The inventors of the instant invention have found a novel method of determining if a patient will respond to a treatment by testing the patient's biomarkers by mass spectroscopy. As an example of one embodiment of this invention, the inventors have applied their technique to a cancer, Non-Small-Cell Lung Cancer (NSCLC).
Non-Small-Cell Lung Cancer is a leading cause of death from cancer in both men and women in the United States. There are at least four (4) distinct types of NSCLC, including adenocarcinoma, squamous cell, large cell, and bronchoaldeolar carcinoma. Squamous cell (epidermoid) carcinoma of the lung is a microscopic type of cancer most frequently related to smoking. Adenocarcinoma of the lung accounts for over 50% of all lung cancer cases in the U.S. This cancer is more common in women and is still the most frequent type seen in non-smokers. Large cell carcinoma, especially those with neuroendocrine features, is commonly associated with spread of tumors to the brain. When NSCLC enters the blood stream, it can spread to distant sites such as the liver, bones, brain, and other places in the lung.
Treatment of NSCLC has been relatively poor over the years. Chemotherapy, the mainstay treatment of advanced cancers, is only marginally effective, with the exception of localized cancers. While surgery is the most potentially curative therapeutic option for NSCLC, it is not always possible depending on the stage of the cancer.
Recent approaches for developing anti-cancer drugs to treat the NSCLC patient focus on reducing or eliminating the ability for cancer cells to grow and divide. These anti-cancer drugs are used to disrupt the signals to the cells to tell them whether to grow or die. Normally, cell growth is tightly controlled by the signals that the cells receive. In cancer, however, this signaling goes wrong and the cells continue to grow and divide in an uncontrollable fashion, thereby forming a tumor. One of these signaling pathways begins when a chemical in the body, called epidermal growth factor, binds to a receptor that is find on the surface of many cells in the body. The receptor, known as the epidermal growth factor receptor (EGFR) sends signals to the cells, through the activation of an enzyme called tyrosine kinase (TK) that is found within the cells. The signals are use to notify cells to grow and divide.

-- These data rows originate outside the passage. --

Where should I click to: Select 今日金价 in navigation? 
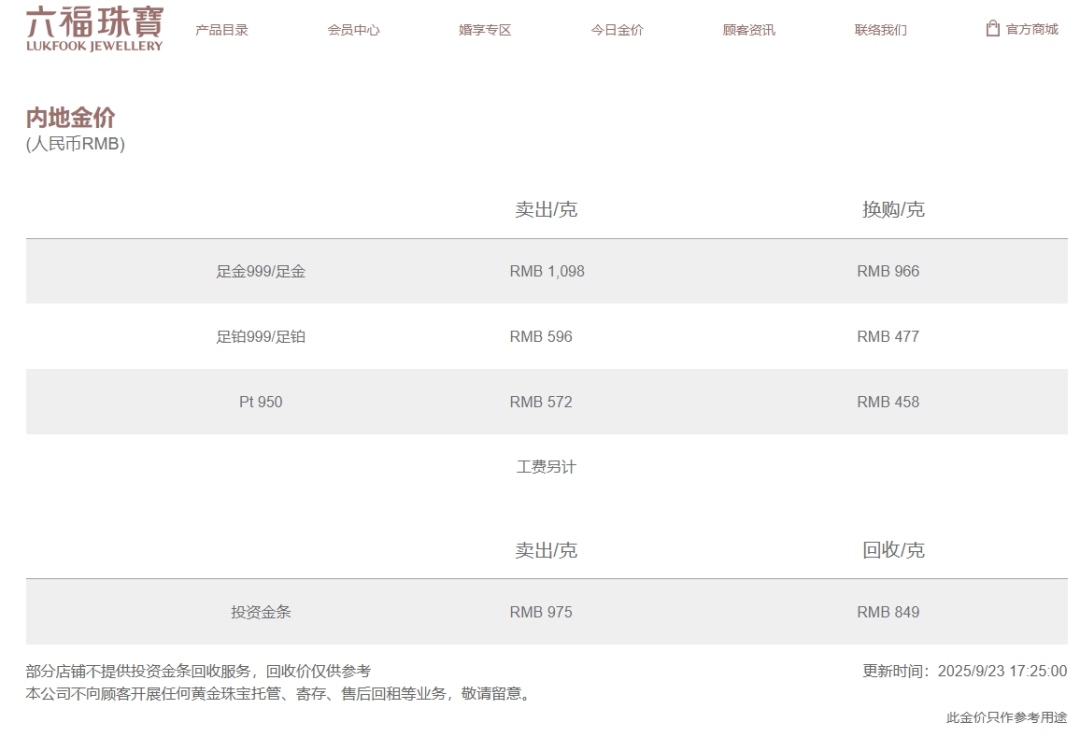click(x=617, y=30)
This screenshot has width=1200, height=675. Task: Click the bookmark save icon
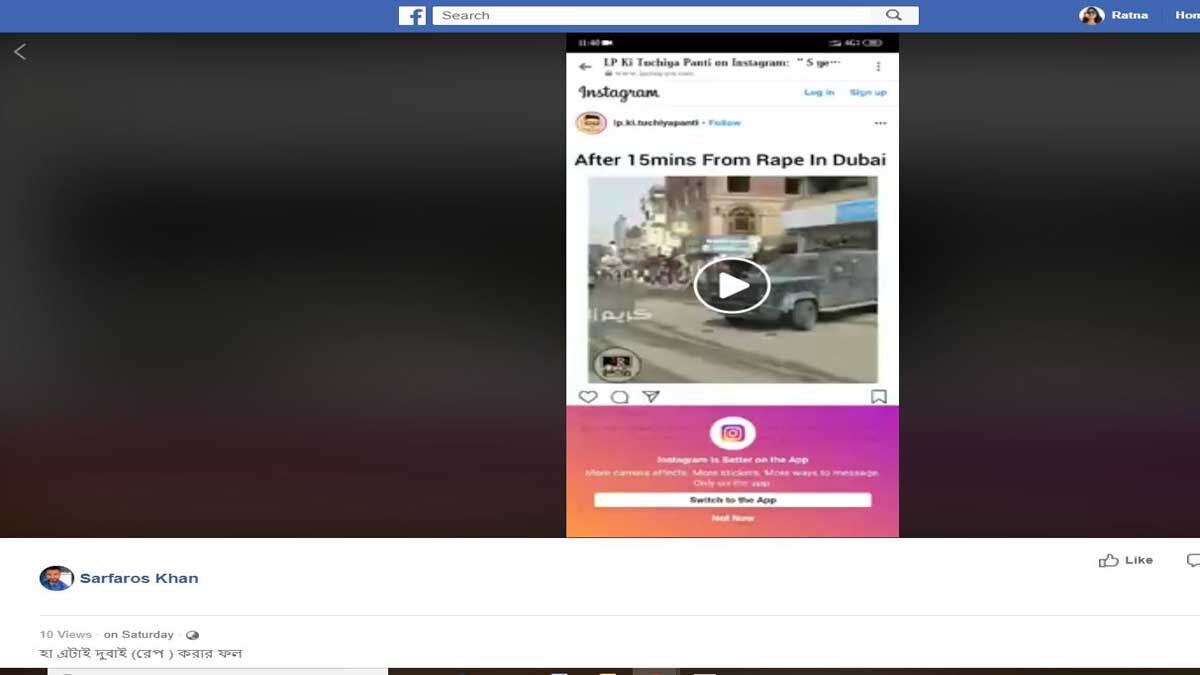[x=878, y=397]
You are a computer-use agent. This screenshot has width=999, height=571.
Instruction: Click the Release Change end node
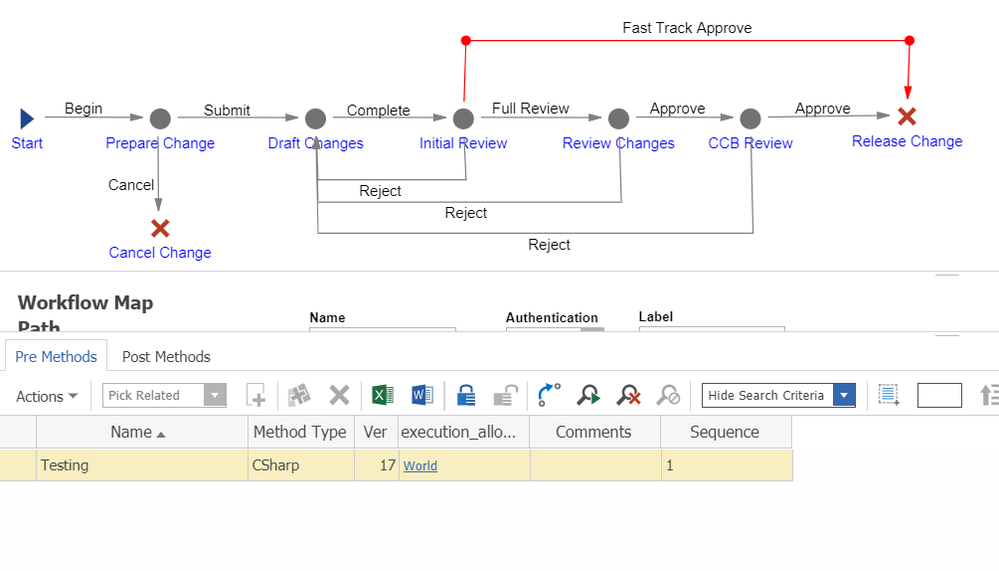907,117
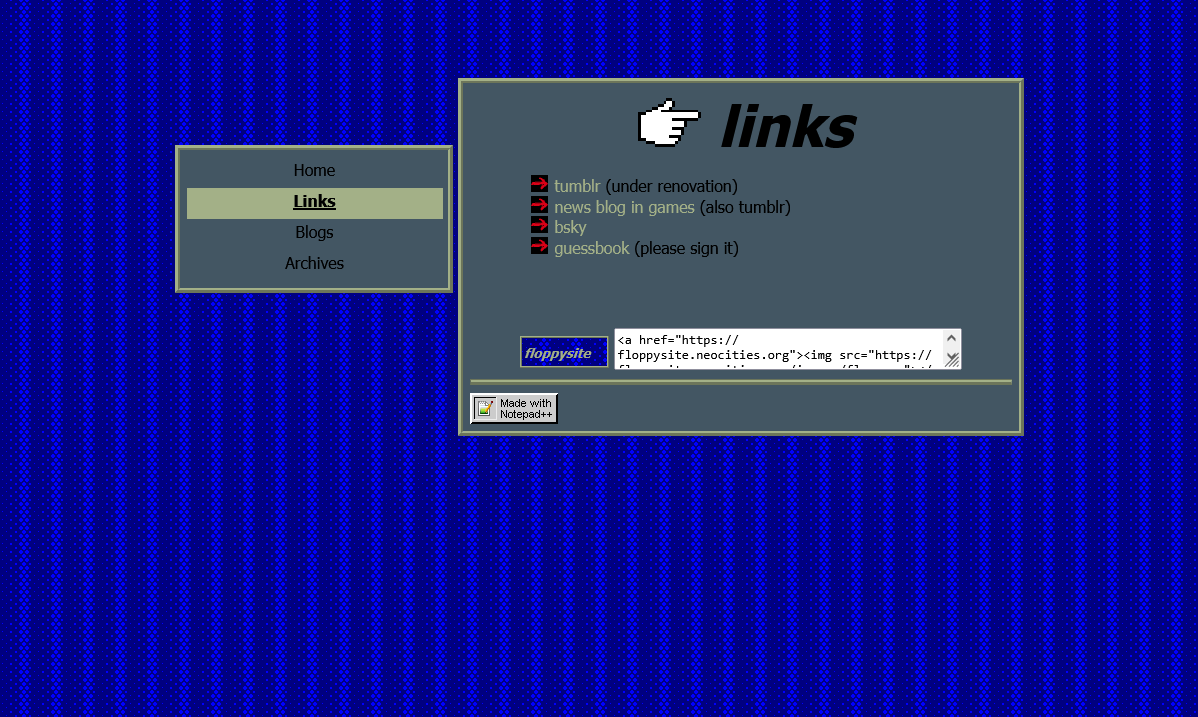Open Archives from the navigation menu

pyautogui.click(x=314, y=264)
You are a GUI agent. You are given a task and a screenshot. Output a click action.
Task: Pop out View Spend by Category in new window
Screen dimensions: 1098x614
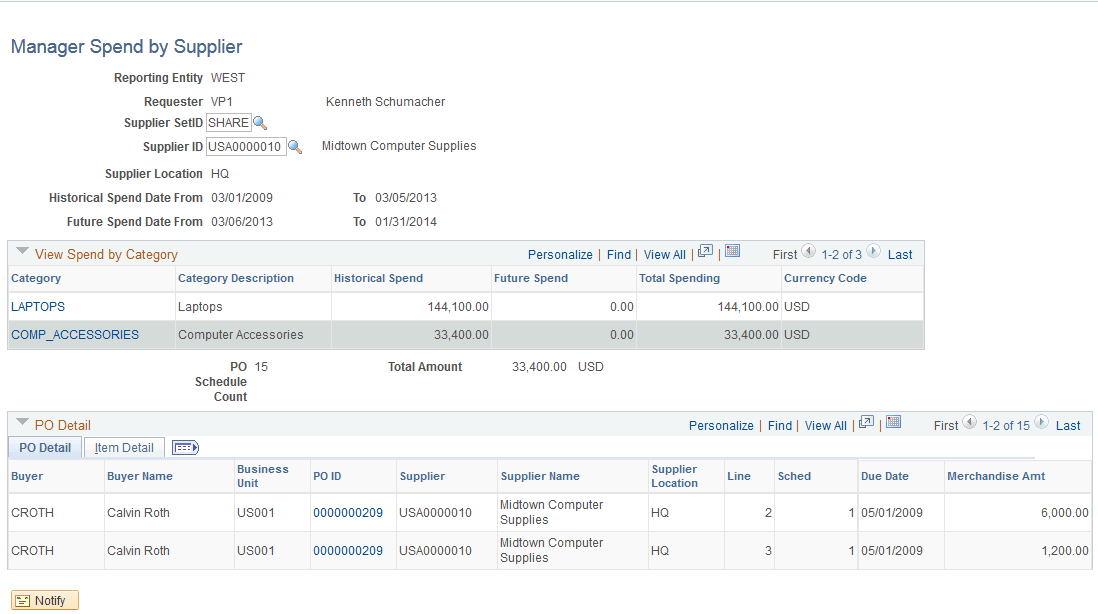pyautogui.click(x=708, y=253)
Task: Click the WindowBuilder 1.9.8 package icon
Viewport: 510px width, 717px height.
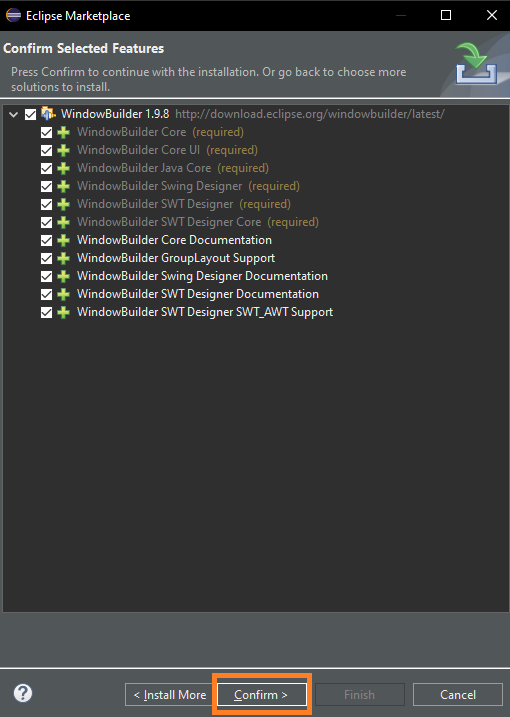Action: (48, 113)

Two anti-cancer drugs that were developed and prescribed to the NSCLC patients are called gefitinib (trade name “Iressa”) and erlotinib (trade name “Tarceva”). These anti-cancer drugs target the EGFR pathway and have shown promise in being effective toward treating NSCLC cancer. Iressa inhibits the enzyme tyrosine kinase that is present in lung cancer cells, as well as other cancers in normal tissues, and that appears to be important to the growth of cancer cells. Iressa has been used as a single agent of the treatment of NSCLC that has progressed after, or failed to respond to, two other types of chemotherapies.

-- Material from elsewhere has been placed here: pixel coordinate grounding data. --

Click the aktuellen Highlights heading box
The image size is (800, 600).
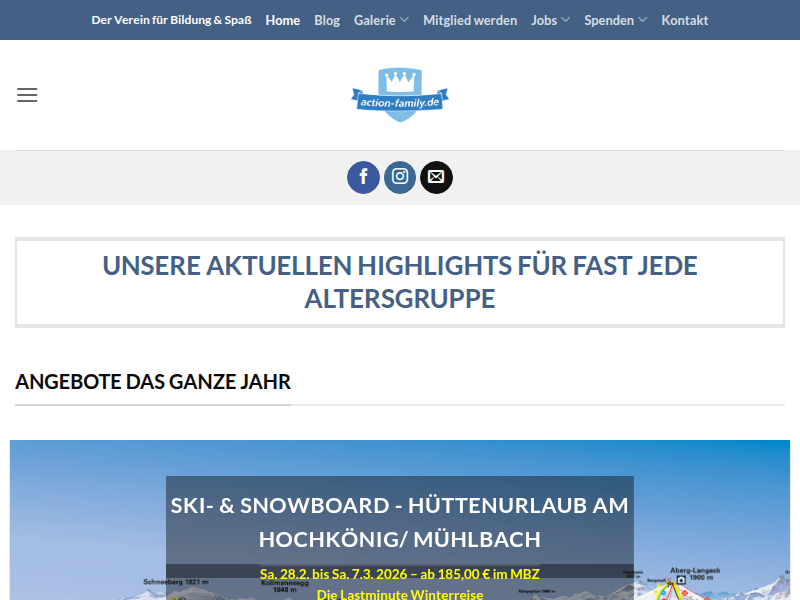tap(399, 281)
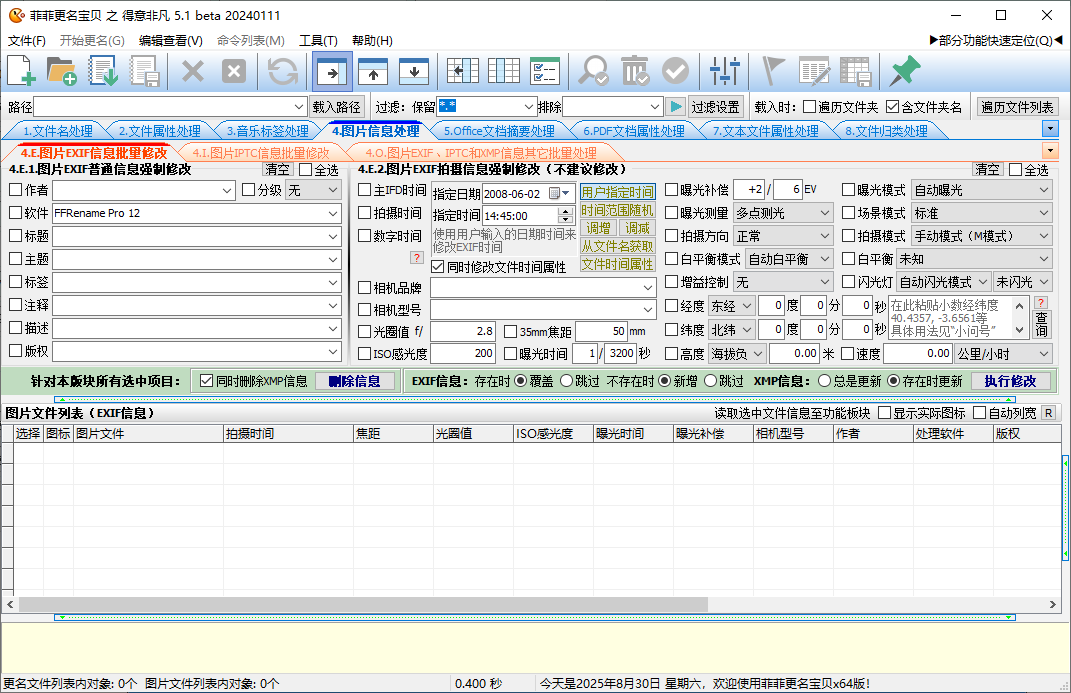Viewport: 1071px width, 693px height.
Task: Click the magnifier search toolbar icon
Action: pyautogui.click(x=594, y=71)
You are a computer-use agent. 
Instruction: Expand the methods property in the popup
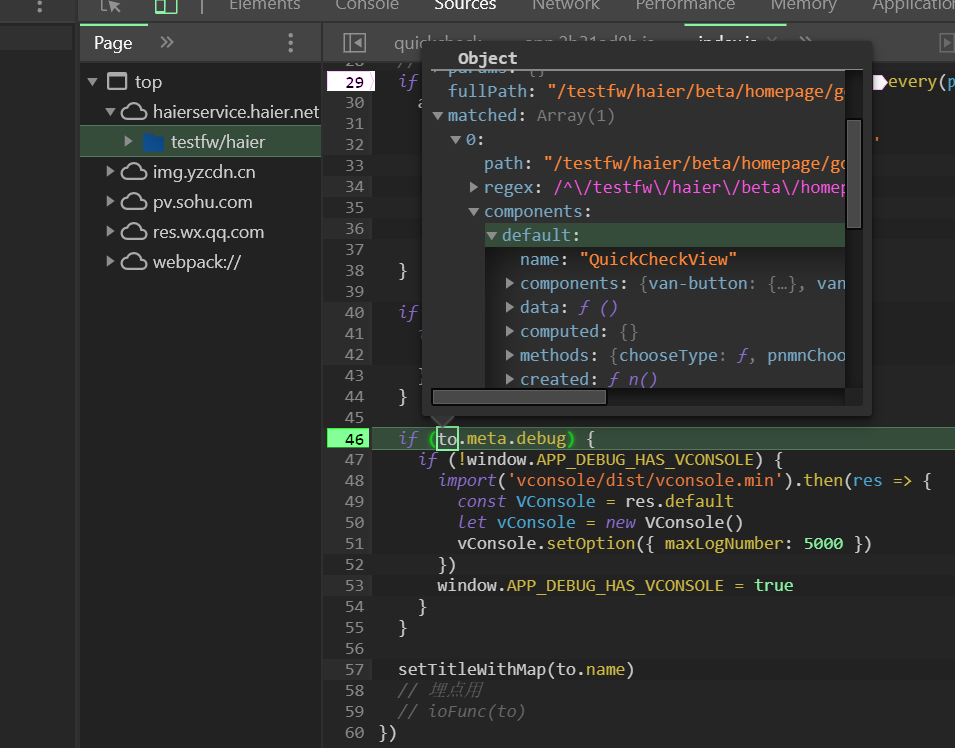click(510, 356)
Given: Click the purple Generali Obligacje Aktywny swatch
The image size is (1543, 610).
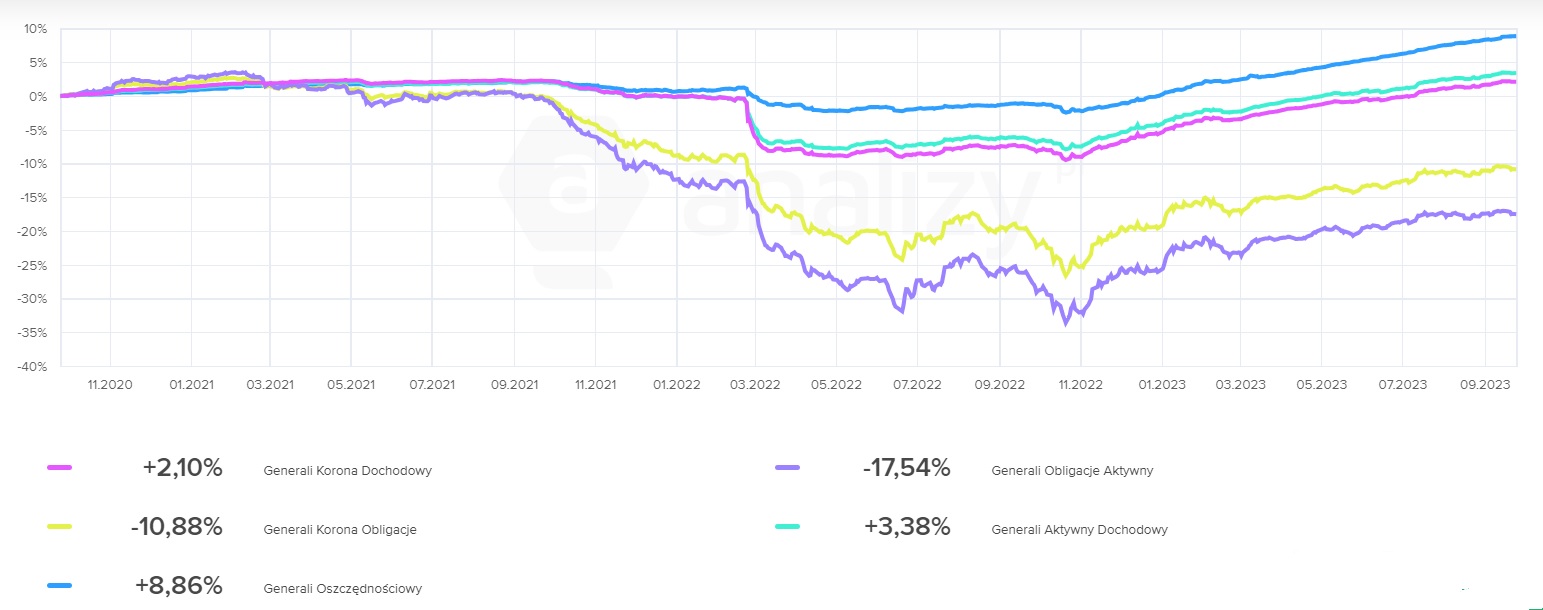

However, response rates have only been between 10% and 20% in Caucasian populations, and have led the Federal Drug Administration (FDA) in 1995 to withdraw support for the application of Iressa as a second-line treatment. Surprisingly, the response rate in Asia has been considerably higher and Iressa is stilled used. Traceva is still approved and routinely given to patients, but still has response rate concerns. While it appears that Iressa and Traceva have the ability to be effective in some patients, they may not be generic drugs effective in treating all patients. There may be many factors involved in a patient's ability to respond to these drugs that are currently unknown. However, if a determination of factors that could be used to predict the effectiveness of a NSCLC patient to respond to these anti-cancer drugs, the FDA could allow these anti-cancer drugs to be prescribed to those patients having conditions that indicate that they would be responsive to these drugs. Doctors could then prescribe these drugs to those patients predicted to respond to the anti-cancer drugs with the knowledge that their patients would be responsive to the treatments.